**Actions à mener:**
• A. Selon le texte étudié sur le maintien frauduleux dans un STAD, comment l'individu avait-il accédé au site ?
• B. Prolongez le texte étudié sur le maintien frauduleux dans un STAD à la suite de sa dernière phrase.

**Texte étudié:**
========

Les juges du fond poursuivent le prévenu mais le relaxe. En effet, ils considèrent qu’il n’y a pas de maintien frauduleux dans un système de traitement automatisé de données (STAD) car l’individu avait pu pénétrer sur le site en passant par un moteur de recherche grand public et sans inscrire un identifiant et un mot de passe. Le vol de donnée n’est donc pas non plus caractérisé dans cette affaire puisqu’il n’y a pas de soustraction frauduleuse de chose au sens des juges du fond.
La Cour d’appel condamnera cependant l’individu sur ces 2 chefs d’accusation. La Cour de cassation validera cette décision par la formule suivante : «en l’état de ces énonciations, dépourvues d’insuffisance comme de contradiction, et d’où il résulte que M. X… s’est maintenu dans un système de traitement automatisé après avoir découvert que celui-ci était protégé et a soustrait des données qu’il a utilisées sans le consentement de leur propriétaire, la cour d’appel, qui a caractérisé les délits en tous leurs éléments, a justifié sa décision…»

========

**Bloc de données:**
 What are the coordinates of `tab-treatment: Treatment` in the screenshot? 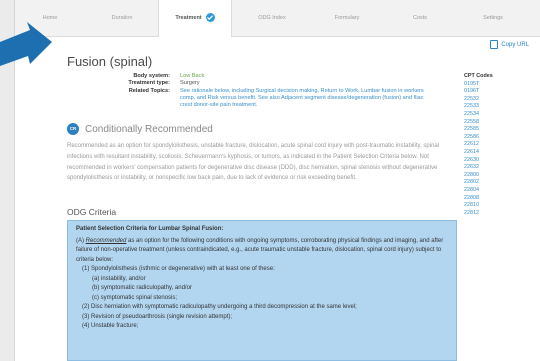 It's located at (195, 18).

========

**Tâches résolues:**
• A. En passant par un moteur de recherche grand public, sans inscrire d'identifiant ni de mot de passe.

• B.
 
 
La qualification de vol, reprise à l’article 311-1 du Code Pénal, est la soustraction frauduleuse de la chose d’autrui. La Loi pénale étant d’interprétation stricte et la chose étant forcément un bien corporel au sens de cette même loi ; la soustraction d’information n’a jamais été réellement reconnue au rang de cette infraction.
 
Il a même fallut rédiger un article spécial pour incriminer le vol d’électricité et l’assimiler au vol traditionnel. Le vol de données, encore plus problématique que celui de l’énergie attire l’attention des juges et est de plus en plus pratiqué et donc gagne à être reconnu. De nombreuses barrières légales et interprétationnelles apparaissent cependant.
 
Le vol est une soustraction frauduleuse…
 
Depuis toujours,  la soustraction d’une chose se matérialise par la prise de possession d’un objet, privant sont propriétaire de l’usage de ce dernier. Dans le cadre d’un vol d’information -sur support informatique-, il n’y a que rarement dépossession du propriétaire réel. L’individu mal intentionné camouflera son méfait en effectuant des copier/coller et non en supprimant l’information de son support originel. Ici on peut parler de duplication.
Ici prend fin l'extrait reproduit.